BRIEF ::
Could you copy every line of the data that contains the word "into"?

(Stored data entries)

● ● ●

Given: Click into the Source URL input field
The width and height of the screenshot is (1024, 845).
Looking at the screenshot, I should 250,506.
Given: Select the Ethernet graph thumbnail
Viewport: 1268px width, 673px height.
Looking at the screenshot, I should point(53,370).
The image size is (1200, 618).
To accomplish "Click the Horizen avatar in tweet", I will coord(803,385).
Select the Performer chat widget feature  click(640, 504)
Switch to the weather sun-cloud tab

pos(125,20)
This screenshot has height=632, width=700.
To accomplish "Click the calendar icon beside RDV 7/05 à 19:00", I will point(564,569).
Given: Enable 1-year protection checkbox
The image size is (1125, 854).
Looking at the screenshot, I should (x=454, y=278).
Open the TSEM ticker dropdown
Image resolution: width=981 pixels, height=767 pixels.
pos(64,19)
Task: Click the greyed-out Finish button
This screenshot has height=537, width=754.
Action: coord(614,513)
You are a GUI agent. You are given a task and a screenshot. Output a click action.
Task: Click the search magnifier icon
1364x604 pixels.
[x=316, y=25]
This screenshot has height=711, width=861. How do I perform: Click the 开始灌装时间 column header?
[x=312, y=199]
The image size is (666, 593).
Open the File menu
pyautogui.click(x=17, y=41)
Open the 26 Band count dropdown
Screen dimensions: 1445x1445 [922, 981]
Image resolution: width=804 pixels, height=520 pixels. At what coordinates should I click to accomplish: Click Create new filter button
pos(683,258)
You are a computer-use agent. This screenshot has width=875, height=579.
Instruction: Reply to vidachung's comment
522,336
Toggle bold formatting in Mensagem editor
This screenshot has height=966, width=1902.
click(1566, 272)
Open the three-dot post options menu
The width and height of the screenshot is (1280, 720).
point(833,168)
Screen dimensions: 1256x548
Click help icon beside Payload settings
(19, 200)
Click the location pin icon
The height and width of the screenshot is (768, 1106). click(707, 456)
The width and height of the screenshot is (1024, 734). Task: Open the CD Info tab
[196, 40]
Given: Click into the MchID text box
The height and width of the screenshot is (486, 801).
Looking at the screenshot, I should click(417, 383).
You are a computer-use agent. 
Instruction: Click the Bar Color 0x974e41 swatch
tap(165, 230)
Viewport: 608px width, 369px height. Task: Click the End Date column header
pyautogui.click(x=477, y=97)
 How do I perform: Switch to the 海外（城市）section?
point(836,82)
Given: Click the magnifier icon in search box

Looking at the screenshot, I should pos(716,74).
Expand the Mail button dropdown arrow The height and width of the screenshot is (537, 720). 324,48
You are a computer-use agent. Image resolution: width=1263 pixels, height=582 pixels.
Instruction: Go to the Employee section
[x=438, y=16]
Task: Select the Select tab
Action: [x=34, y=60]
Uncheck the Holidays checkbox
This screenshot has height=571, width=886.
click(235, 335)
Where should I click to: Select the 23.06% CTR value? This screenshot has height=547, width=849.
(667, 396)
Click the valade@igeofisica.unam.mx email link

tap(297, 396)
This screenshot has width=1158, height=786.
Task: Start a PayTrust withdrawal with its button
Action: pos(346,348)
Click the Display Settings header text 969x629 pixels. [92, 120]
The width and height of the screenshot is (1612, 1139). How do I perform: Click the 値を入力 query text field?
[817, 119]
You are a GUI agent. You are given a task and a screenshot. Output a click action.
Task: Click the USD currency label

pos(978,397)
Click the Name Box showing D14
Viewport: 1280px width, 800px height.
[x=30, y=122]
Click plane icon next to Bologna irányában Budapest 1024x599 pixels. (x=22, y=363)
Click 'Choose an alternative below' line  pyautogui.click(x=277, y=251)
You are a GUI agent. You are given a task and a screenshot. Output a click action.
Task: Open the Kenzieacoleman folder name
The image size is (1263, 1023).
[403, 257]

● ● ●

RESULT FOR THIS EXERCISE ::
Given: Click into the Source URL input field
Given: Click into the MchID text box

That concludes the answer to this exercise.